What You Need to Know
- Corporate tax hikes are primarily borne by workers and retirees, Brady and Crapo argue.
- 1.4 million small-business C corps and the 98% of Americans who earn less than $500,000 would be hit by corporate tax hike, Brady and Crapo said.
- The tax burden on Americans making less than $500,000 per year will increase over time, JCT said.
President Joe Biden’s proposed corporate tax hikes would disproportionately harm U.S. workers, retirees and small businesses, including 1.4 million small-business C corps and the 98% of Americans who earn less than $500,000, according to new research by the Joint Committee on Taxation.
House Ways and Means top Republican Leader Rep.
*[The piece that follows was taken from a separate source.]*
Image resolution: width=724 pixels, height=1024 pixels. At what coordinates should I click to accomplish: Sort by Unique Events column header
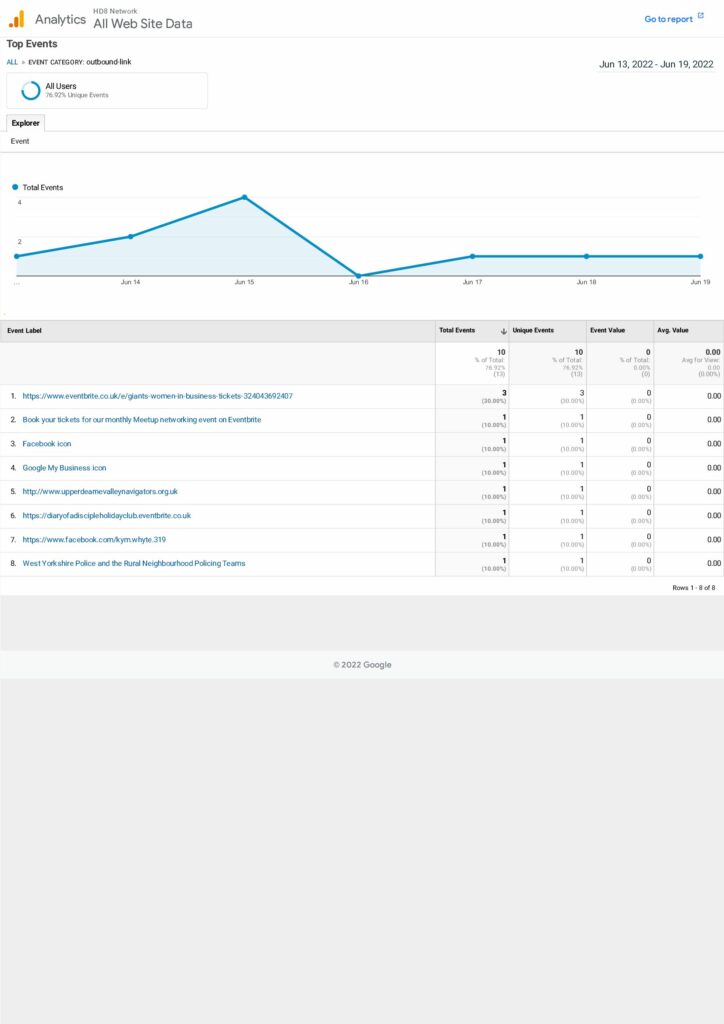(x=533, y=331)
Kevin Brady, R-Texas, and Senate Finance Committee Ranking Member Sen. Mike Crapo, R-Idaho, released the analysis Monday afternoon.
“This study supports what we’ve long known — corporate tax hikes are primarily borne by workers and retirees, and certainly the middle class/those making well below $400,000 a year,” said Brady and Crapo, who asked JCT to conduct the research.
According to the JCT research, as explained by Brady and Crapo:
- Within 10 years of a corporate tax increase from 21% to 25%, 66.3% of the corporate tax burden would be borne by taxpayers with income well below $500,000.
- Of the more than 172 million taxpayers who would bear the burden of the increased corporate tax rate, 98.4%, or about 169 million, have incomes below $500,000.
- Separate analysis shows that corporate tax increases would hit 1.4 million small businesses organized as C corporations.
- Of the portion of U.S. corporate ownership (stocks, bonds, pensions, IRAs and other retirement accounts) held by U.S. taxpayers, there are about 107.8 million U.S. taxpayers who have some ownership stake in U.S. corporations.
A recent U.S. Chamber of Commerce report found that while the majority of the more than 30 million small businesses in the U.S. are pass-through entities in which tax obligations are passed to the owners, 1.4 million of them are organized as C corporations and thus subject to the corporate tax.